→ About this task: Your reply should set down word for word each line below from the one with "Image resolution: width=700" through the final line, both included, but none of the pictures.

→ Material provided:
-- -- --

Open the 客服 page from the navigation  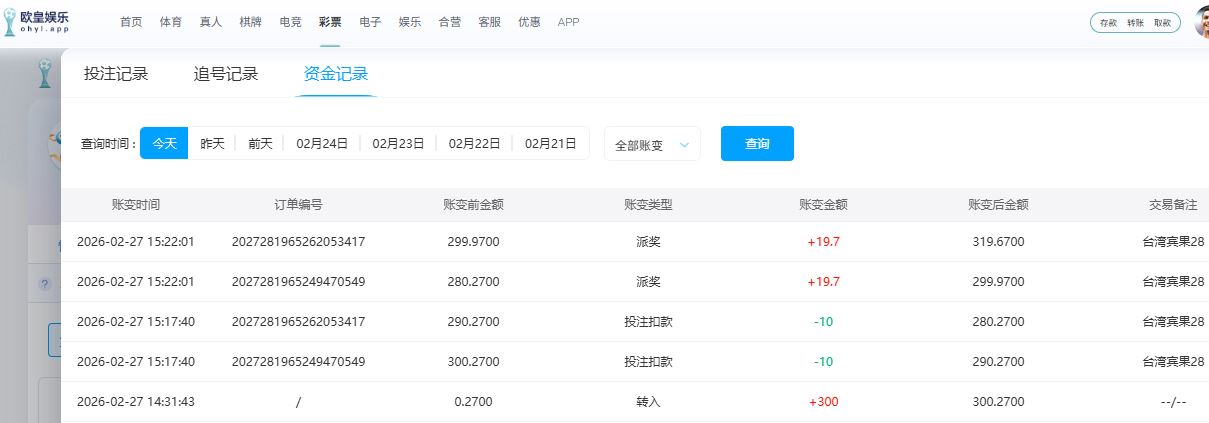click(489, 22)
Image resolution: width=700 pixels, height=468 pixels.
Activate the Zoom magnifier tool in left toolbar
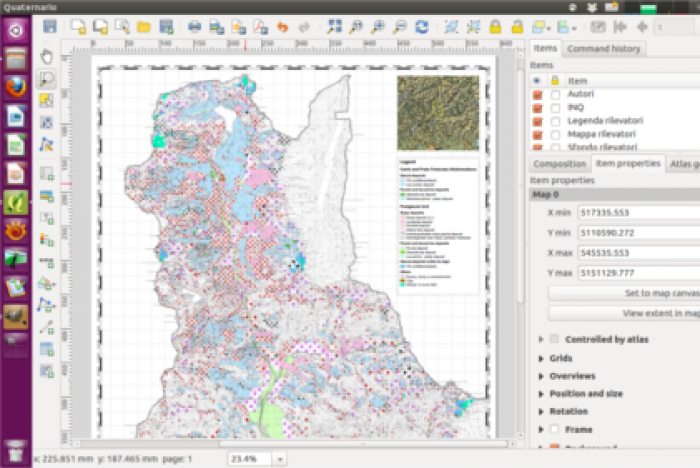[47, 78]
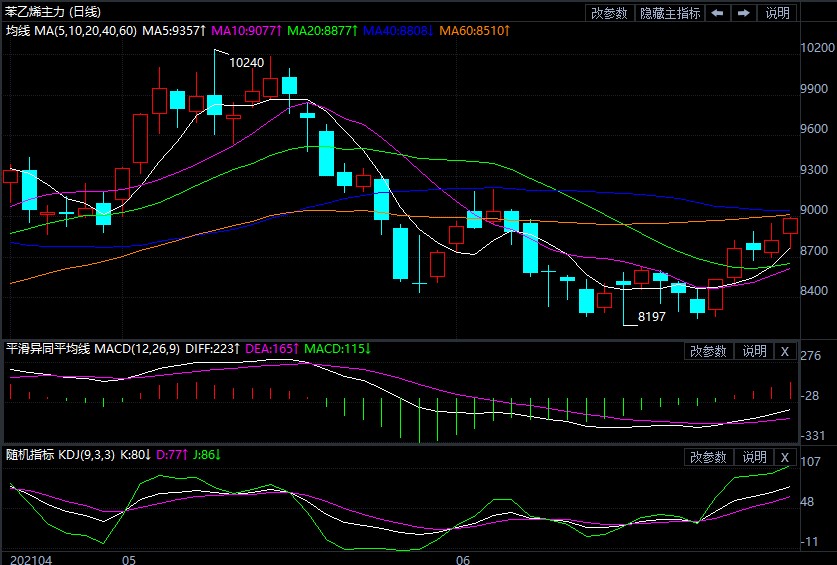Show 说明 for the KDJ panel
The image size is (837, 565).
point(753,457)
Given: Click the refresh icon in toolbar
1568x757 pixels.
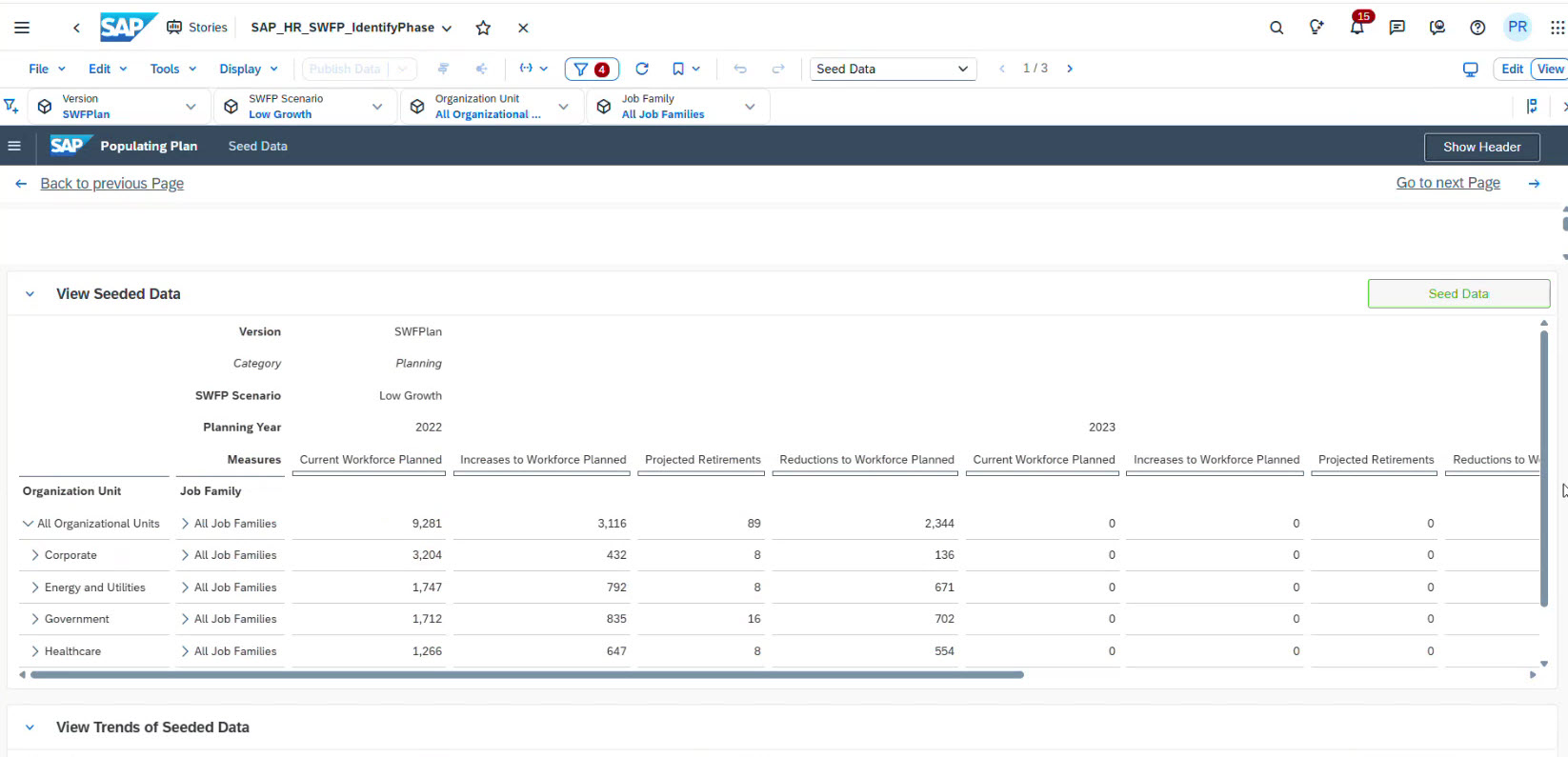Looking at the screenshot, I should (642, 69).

-- -- --

→ Response to this task:
Image resolution: width=700 pixels, height=468 pixels.
Activate the Zoom magnifier tool in left toolbar
[47, 78]
Show 说明 for the KDJ panel
The image size is (837, 565).
point(753,457)
Given: Click the refresh icon in toolbar
1568x757 pixels.
Looking at the screenshot, I should (642, 69).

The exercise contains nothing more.